You’d be hard-pressed to find anything more exciting than a bunch of khaki-pants-wearing guys in their late 50s getting together to reminisce about their glory days, squint as they try to read the name tags attached to the sports jackets of former classmates and complain about how kids today do not understand the value of a dollar and do not have to walk 65 kilometres to school every day in deep snow while being stalked by hungry wolves.

As you can imagine, it was a deeply emotional time for me, largely because it was the first time I had walked through the hallowed halls of St. Paul’s High School since I graduated back in 1974, even though the school is located at the end of my street.

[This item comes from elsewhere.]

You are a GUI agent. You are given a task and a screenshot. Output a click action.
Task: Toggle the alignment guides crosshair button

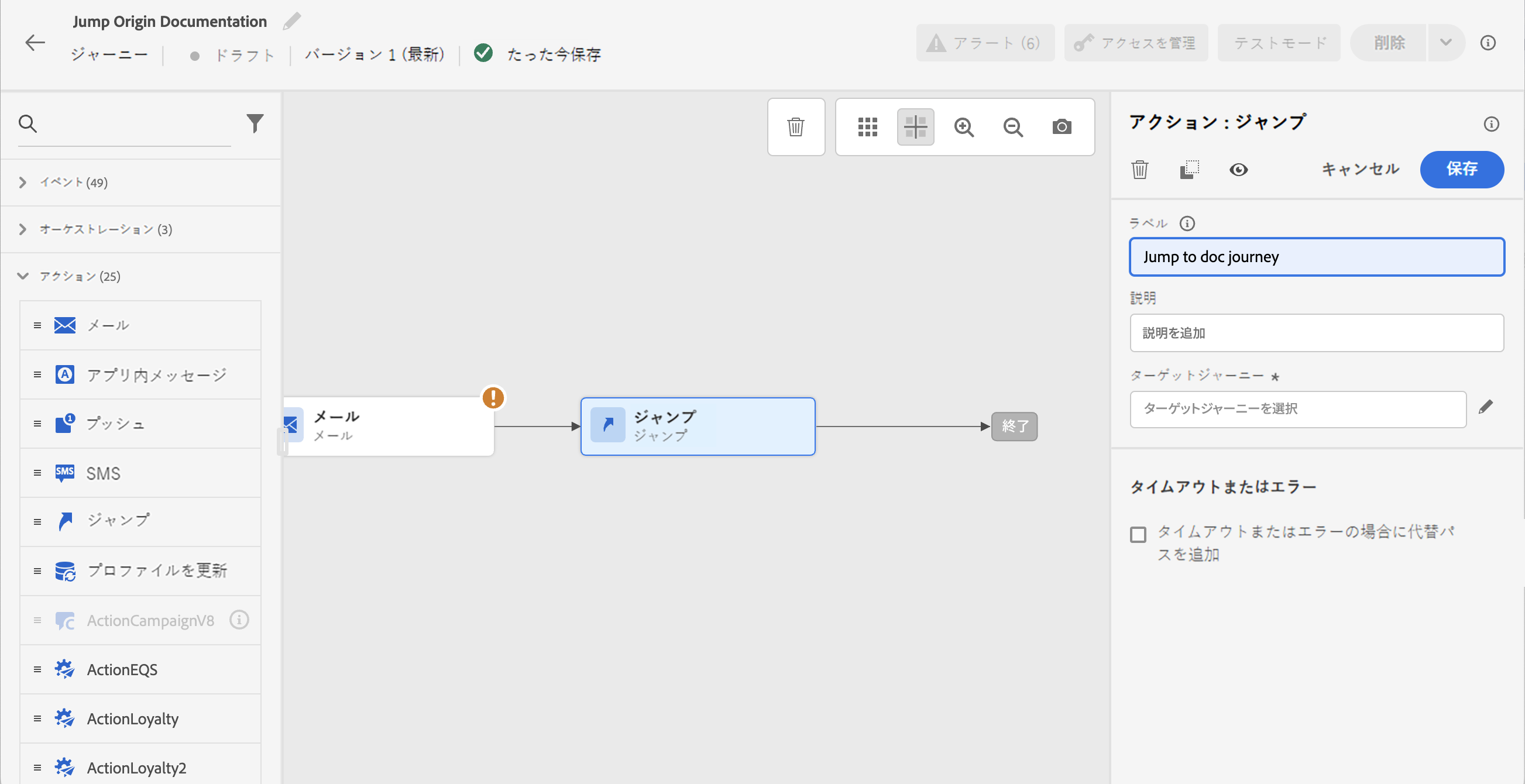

Words are not sufficient to describe the nostalgia gripping my soul as I stared up at our class photo and was forced to confront the horrific hairstyles popular the year I graduated. As bad as our hairstyles were, however, they were not nearly as humiliating as those sported by the graduating classes of the early 1980s, all of whom modelled their personal grooming after the new-wave band Flock of Seagulls, whose photos you should look up on Google as soon as possible.

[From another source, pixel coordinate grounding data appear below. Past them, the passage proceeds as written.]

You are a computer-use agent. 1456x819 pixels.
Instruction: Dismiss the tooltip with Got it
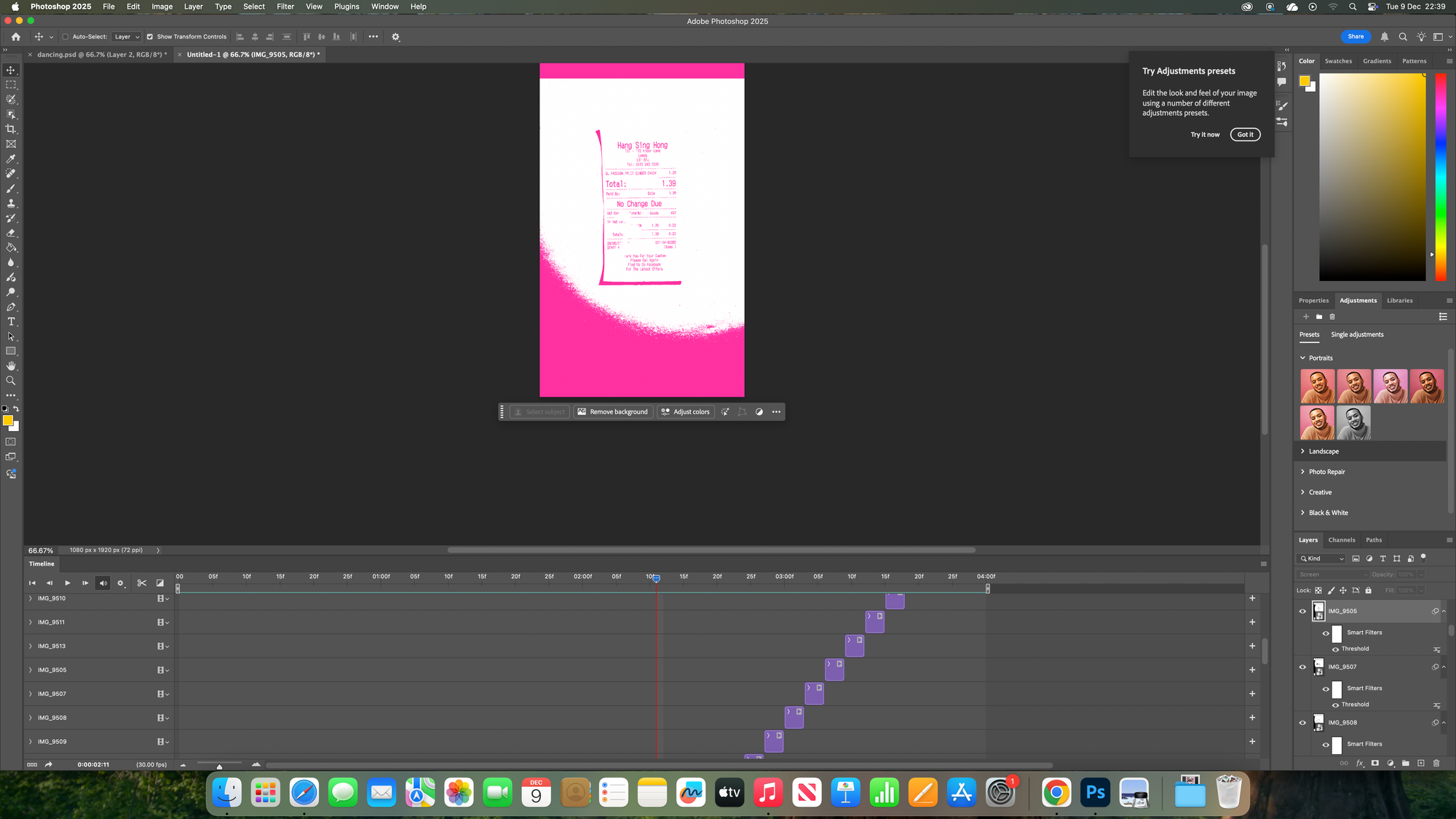[1245, 135]
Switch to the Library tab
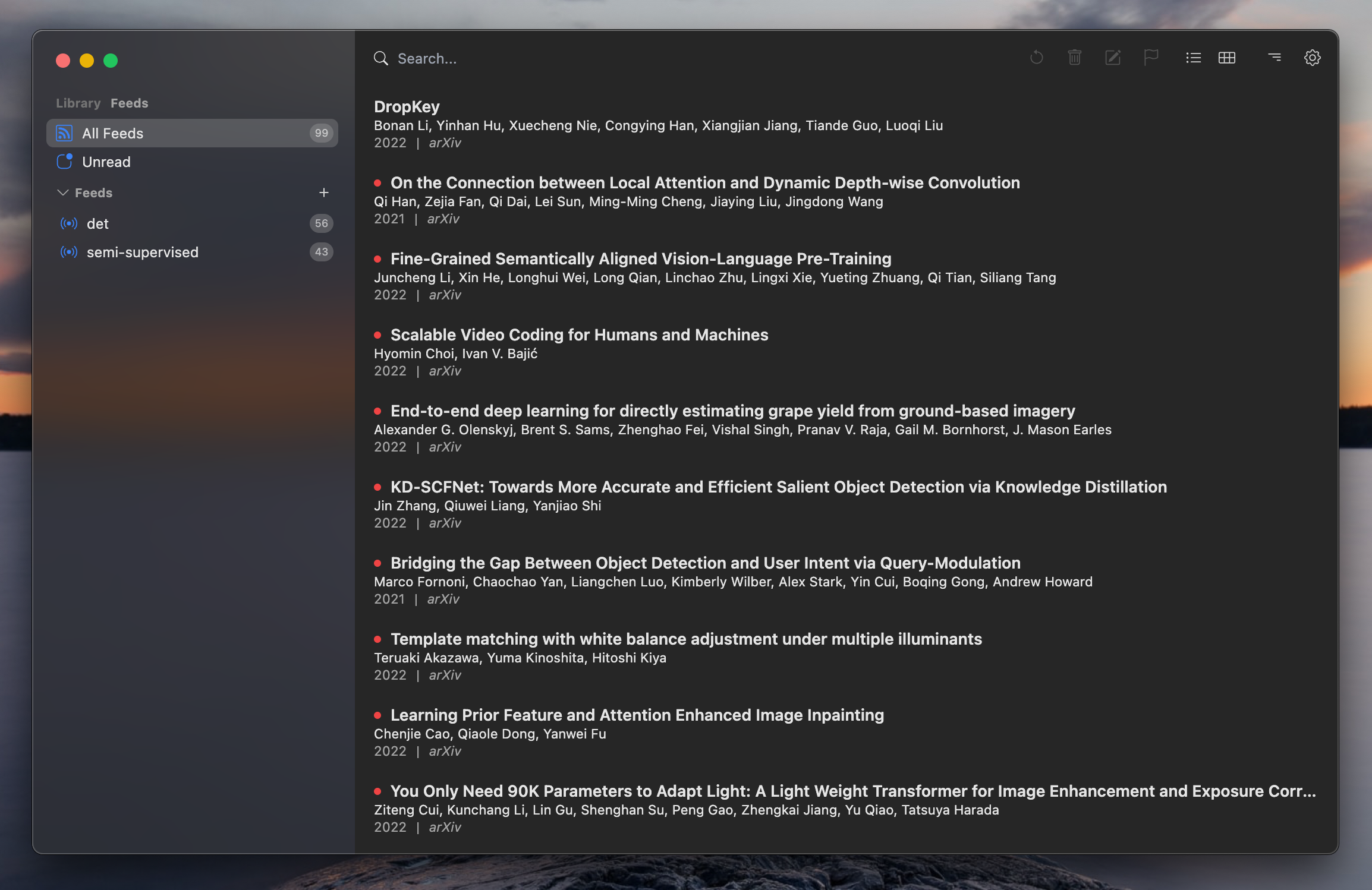The width and height of the screenshot is (1372, 890). click(x=78, y=103)
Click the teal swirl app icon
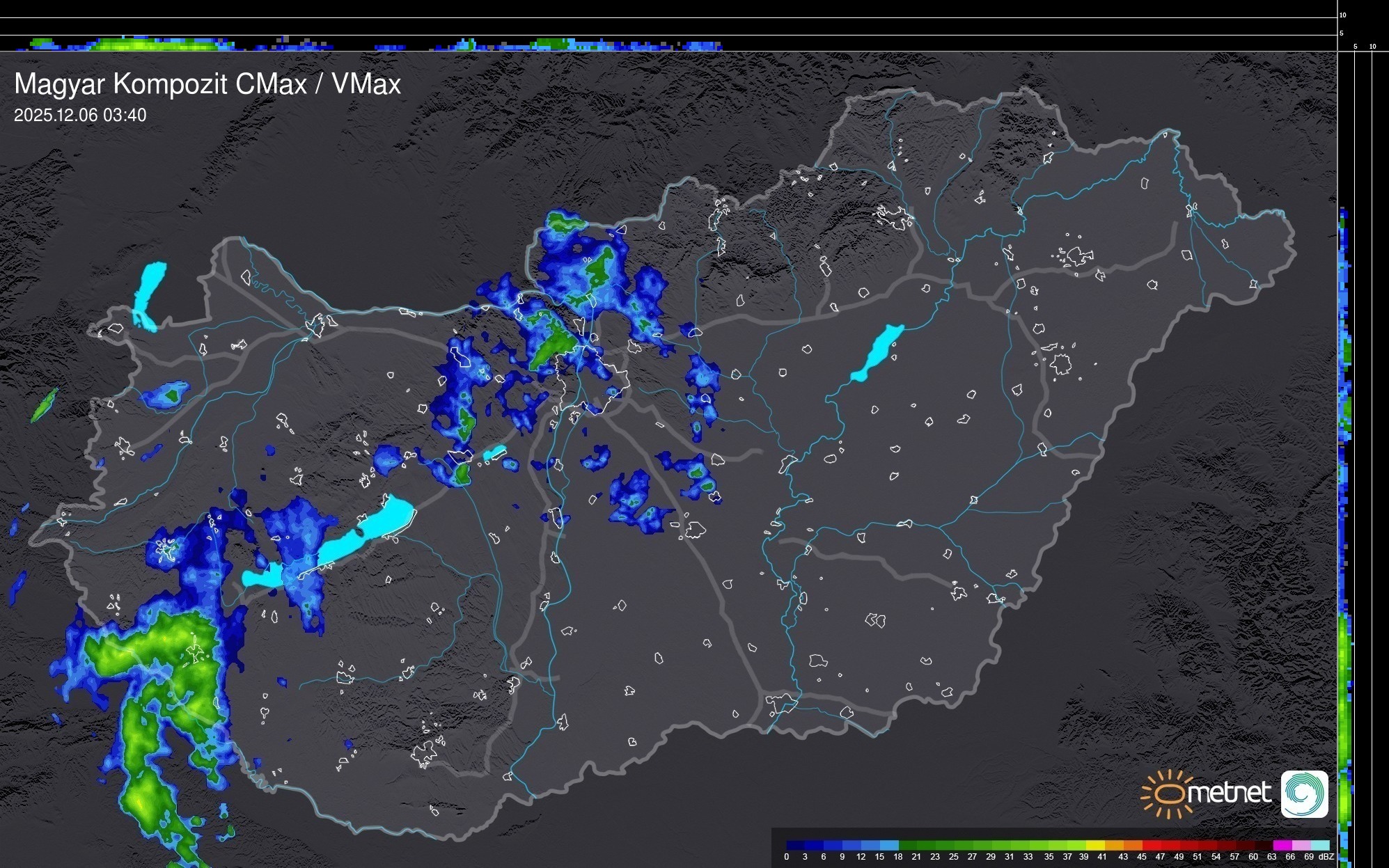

And if that is offensive to anyone who graduated from St. Paul’s in the early 1980s and went on to become a high-priced lawyer, allow me to point out I remain a big fan of Flock of Seagulls and, if I recall correctly, we played their hit Space Age Love Song at my wedding.

I was also moved when I strolled into the old cafeteria at the school and looked up at the stucco ceiling, which, in my day, was festooned with thousands of razor-sharp soup-can lids, flung there by students who had bought soup from a vending machine. During school assemblies, an embedded lid would work its way free, then waft down and slice off the ear of a student who wasn’t smart enough to keep one eye on the ceiling at all times.

But the real highlight of the reunion came when the guys in my class gathered at the home of one of our ex-classmates and spent a heartfelt evening being entertained by one of our host’s dogs.

For you to fully appreciate how remarkable this dog was, I first need to tell you about the shocking behaviour of one of my own dogs, Mr. X, a small, white ball of hair with a brain the size of a cashew.

On the morning of the reunion dinner, there I was, floating in the bathtub, casually reading the newspaper, when Mr. X strolled in, gave me a defiant look and — in broad daylight — flung his leg in the air and peed directly on the bath towel lying on the floor beside the tub.

“CURSE YOU, MR. X!!!” I shrieked, although I am paraphrasing here because the exact words I used are not suitable to appear in a family newspaper.

Now we will compare and contrast Mr. X’s antics with Zumi, a dog owned by my reunion-party host and former classmate, Felix Sandron. Zumi is a 2.5-kilogram Yorkie-Poo, which is what you get if you cross a small dog with a throw pillow or a makeup applicator.

States the website PetGuide: “Active and energetic, the Yorkie-Poo is truly a clown in disguise. He will cheer up the saddest person and light up the room with his funny little antics.”

Which is exactly what happened, because instead of sitting around and swapping stories and becoming misty-eyed about the fact we are mere shadows of our former selves, the rapidly aging Class of 1974 spent the evening watching Felix’s Yorkie-Poo perform an amazing stunt.

(Out of journalistic fairness, I will mention alcohol was served at this event.)

“Watch this,” is what Felix ordered us middle-aged guys before taking a red balloon out of a cupboard, blowing it up, then tossing it in the air in his TV room.

What happened next was, whenever the balloon floated anywhere near the floor, Zumi, barely the size of a healthy hamster, would leap into the air and bat it skyward with his nose in a manner befitting a professional beach volleyball player.

For a good 20 minutes, my intensely wrinkled, moderately balding graduating class sat there and cackled with manly glee as a 2.5-kg ball of fur kept the balloon aloft, much the way people used to do during Beach Boys concerts. (Note to younger readers: The Beach Boys were a band that used to sing about surfing, cars and a girl named Rhonda.)

So the reunion was a wonderful chance to reconnect with a bunch of great guys and their dogs. I’d tell you more, but I have another event to attend, so I need to clean up. I’d appreciate it if someone could lend me a clean bath towel.